Rachel Rising, the acclaimed horror comic book series from artist Terry Moore, is heading to television.
Alcon Television Group, the TV arm of Alcon Entertainment, has made Rising the first property it has picked up in its 10 months of existence.
Moore will serve as an executive producer with Lloyd Levin, a producer well-versed in the comics sphere with credits such as the Hellboy movies and Watchmen. Alcon’s Andrew Kosove, Broderick Johnson and Sharon Hall will also exec produce.
Ben Roberts, an exec at Alcon, is on board to produce. Rising, with its smart mix of drama and horror, has some commonalities with The Walking Dead, including its audience. And it’s no coincidence that Roberts chased it; he was a production consultant on AMC’s zombie drama.
A horror story for people who don’t like horror stories, Rising centers on a woman named Rachel who wakes up dead in a shallow grave. She begins to unravel the mystery of her death while crossing paths with not only friends but also a mysterious blond woman who is tracking her and a horrific little girl named Zoe, out on a killing spree. Also figuring into the mix is the history of the local town, magic and witchcraft.
The comic book series was nominated for best new series for the 2012 Harvey Awards. Moore has long been noted for his ability to capture the female voice with his award-winning comics such as Strangers in Paradise and Echo.
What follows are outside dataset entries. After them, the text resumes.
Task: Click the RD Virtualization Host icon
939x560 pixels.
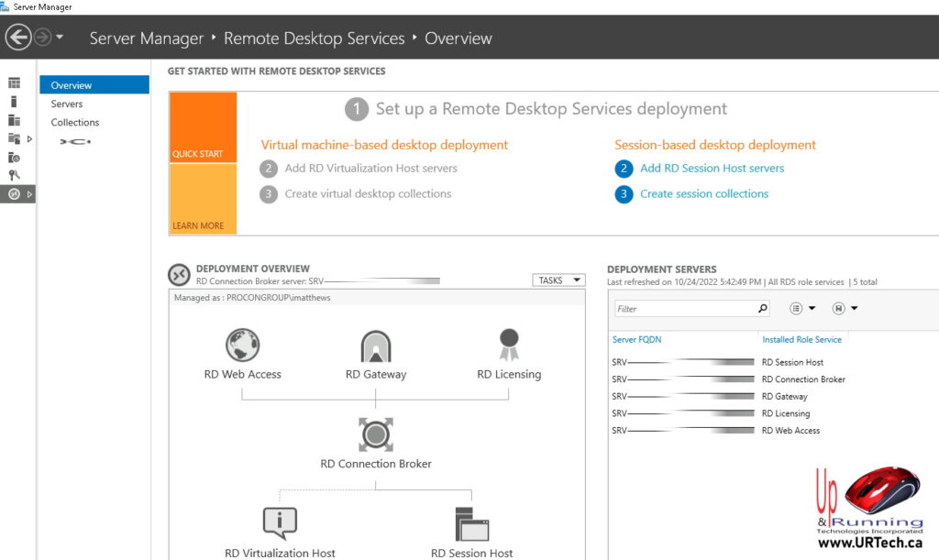Action: coord(279,522)
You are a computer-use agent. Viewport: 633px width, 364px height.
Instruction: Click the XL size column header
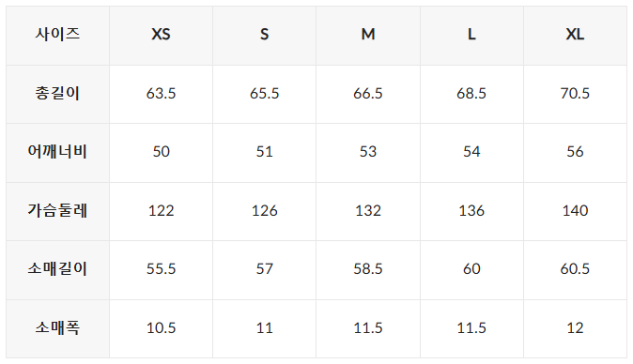click(575, 35)
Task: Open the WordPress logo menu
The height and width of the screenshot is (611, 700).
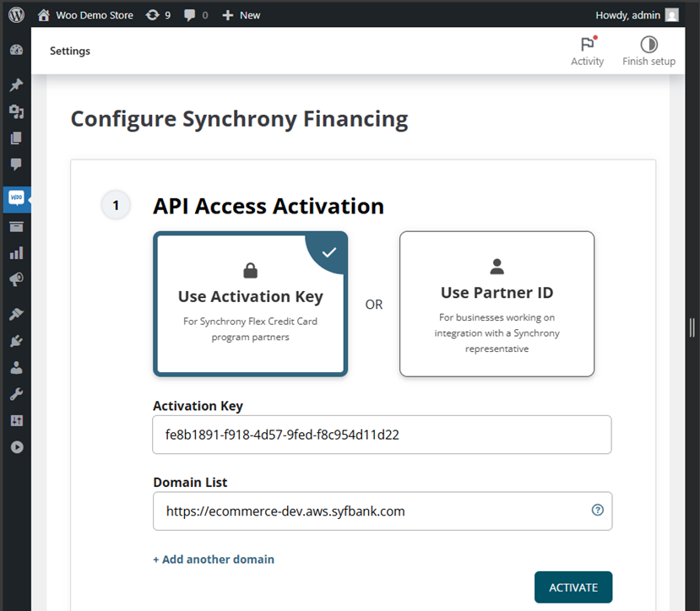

Alcon is out to showrunners now, and sources say the project is already attracting interest from various networks at this early stage.
Alcon’s TV division aims to be a boutique production house and to create content for a wide portfolio of TV models. It plans to seek distribution on a project-by-project basis.
The horror space continues to be a hot genre at both cable and broadcast networks. AMC’s adaptation of Robert Kirkman‘s The Walking Dead ended its third season as TV’s No. 1 series in the all-important adults 18-49 demographic. Fox’s serial killer drama The Following, from Kevin Williamson, has already been picked up for a second season. NBC’s Hannibal prequel from Pushing Daisies‘ Bryan Fuller has started strong for the struggling network, attracting glowing reviews including from The Hollywood Reporter‘s TV critic Tim Goodman, who called it a sophisticated take that would be at home on a cable network. A&E’s Bates Motel, from Lost‘s Carlton Cuse, was also picked up for a second season, with the series continuing to explore Norman Bates’ formative years.
Moore is repped by RWSG Agency.
Lesley Goldberg contributed to this report.